The rising challenge for Angela Merkel
As right-wing support has trebled, German leadership in euro-integration has become a trickier job
When last week, two days after the German elections and in a bold move to challenge German Chancellor Angela Merkel’s leadership role in Europe, French President Emmanuel Macron laid out his visions for a deeper eurozone and European Union integration, the reaction from Germany was brisk. “You don’t strengthen Europe with new pots of money," tweeted Alexander Lambsdorff of the liberal Free Democrats, who will most likely govern with Merkel.
From Merkel herself, you haven’t heard a lot. She is trapped: On the one hand, praising Macron’s plans, she has reaffirmed that Europe cannot remain in a status quo; on the other hand, she is holed up in Berlin after the worst election result her conservative party has seen since 1949, and two of her four prospective coalition partners oppose a fiscal union—the Free Democrats and the Christian Social Union in Bavaria.
Those in favour of Macron’s plans are the Green Party, which will be the smallest partner in her future coalition, and her previous junior partner, the Social Democrats, which has already announced that it will lead the opposition.
Moreover, the anti-European, anti-Muslim “Alternative For Germany" has entered the Parliament with a whopping 12.7% of the vote as the first right-wing force since the end of World War II, nearly tripling its result since the last elections. It will mobilize all forces against Macron.
In the 12 years of her chancellorship, Merkel has never been so weak.
But even as Macron is about to fill the new power vacuum in Europe, he will need his neighbours. For decades, the Franco-German couple has been the motor of European integration. With the UK opting for Brexit, with Spain on the brink of rupture in the face of Catalan secessionism, and with Greece crippled by the crisis, it has been left to these two countries to lead the way.
Now that Germany is ridden by a new nationalism, how realistic are Macron’s plans?
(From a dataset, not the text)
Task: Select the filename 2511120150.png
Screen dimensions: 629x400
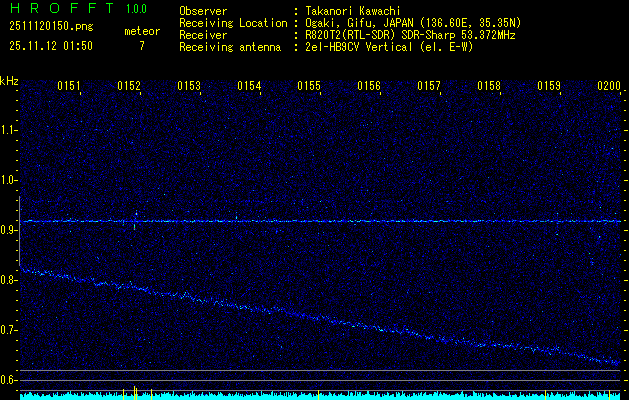Action: click(53, 24)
Is the euro integration dead in the water?
The French president can’t risk that as his own political survival depends on this. He has campaigned with a strong pro-European agenda, successfully countering his far right opponent Marine Le Pen from the National Front. He has cleverly borrowed the “sovereignty" rhetoric from nationalists, coining it on Europe. At his victory rally, Macron played Europe’s anthem Ode To Joy instead of the nation’s musical emblem La Marseillaise.
Europe is torn between two visions of the future.
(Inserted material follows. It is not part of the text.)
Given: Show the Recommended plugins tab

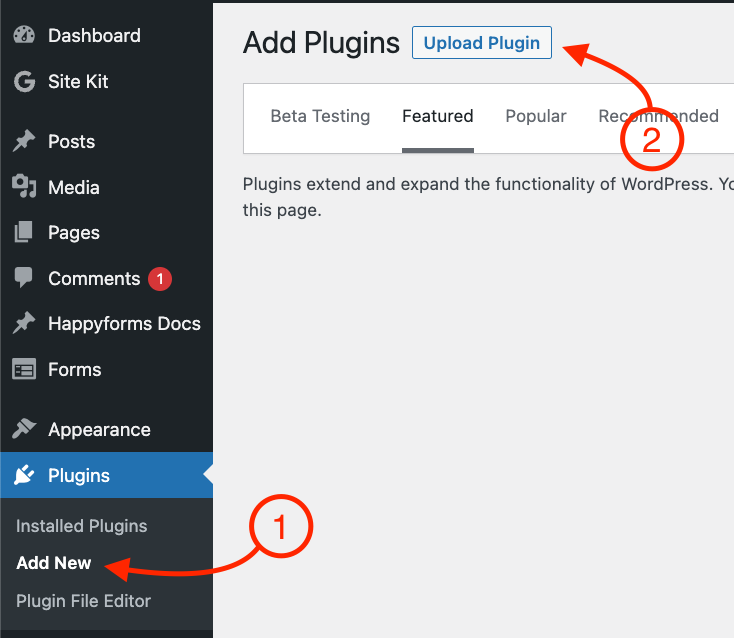Looking at the screenshot, I should (659, 116).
One of nationalism, of a “Europe of fatherlands" as its supporters euphemistically phrase it, and one of an ever deeper integration, of a “United States of Europe" with an all-powerful president, an idea that the head of the European Commission, Jean-Claude Juncker, himself champions. The rift is not only over economic questions but also over cultural ones.
By and large, the eurozone and EU integration have brought prosperity to the whole continent— a fact that Britain, as it is negotiating its pull-out from the Union, has just started realizing. They have helped Germany in rising to one of the world’s strongest economies, with an ever-expanding export industry and a buzzing labour market which belie the truth that the emergence of right-wing populism can be explained with fears of globalization and poverty alone.
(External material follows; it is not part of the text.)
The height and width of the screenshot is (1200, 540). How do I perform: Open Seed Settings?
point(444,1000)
In contrast, it is the fear of having to share some of this wealth that was at the origin of the Alternative For Germany—and later, the influx of more than a million, mainly Muslim refugees. This fear will have repercussions in the fourth Merkel government that is yet to be formed.
Even as Macron is increasing his efforts to convince his partners—having appointed more German-speaking ministers and advisers in his government than ever before—he can’t risk losing time. And he isn’t: together with Juncker, he pursues the project of holding democratic debates about the EU in every member-country. And the young fervent pro-Europeans from his centrist party La République En Marche! are already busy building a progressive coalition across Europe.
For Germany, the situation is paradoxical.
If Merkel—whether by choice or by force—stays out of this reform process, Macron would have to opt for a “two-speed Europe," moving ahead with a smaller group of supporters. He will turn towards the southern European countries first. Italy, with debt of more than 130% of its gross domestic product, has already signalled its support for a eurozone reform; next would be Spain and Portugal. In this scenario, Germany will not only lose the bargaining power in the bodies that are yet to be formed but also its leadership role in Europe.
In contrast, if it joined the talks, it would have economic advantages and could influence the character of the new eurozone.
Merkel, an experienced strategist in world politics and herself a European, knows this. If she wants to join the integration talks, she has only one option. She will have to gain time, build a stable government and then hope for the support of the small Green Party, which supports the fiscal union.
However, the implications of this path are clear: She would inevitably feed the right-wing populists, and further undermine her power.
Petra Sorge is a Berlin-based journalist writing on national and international politics.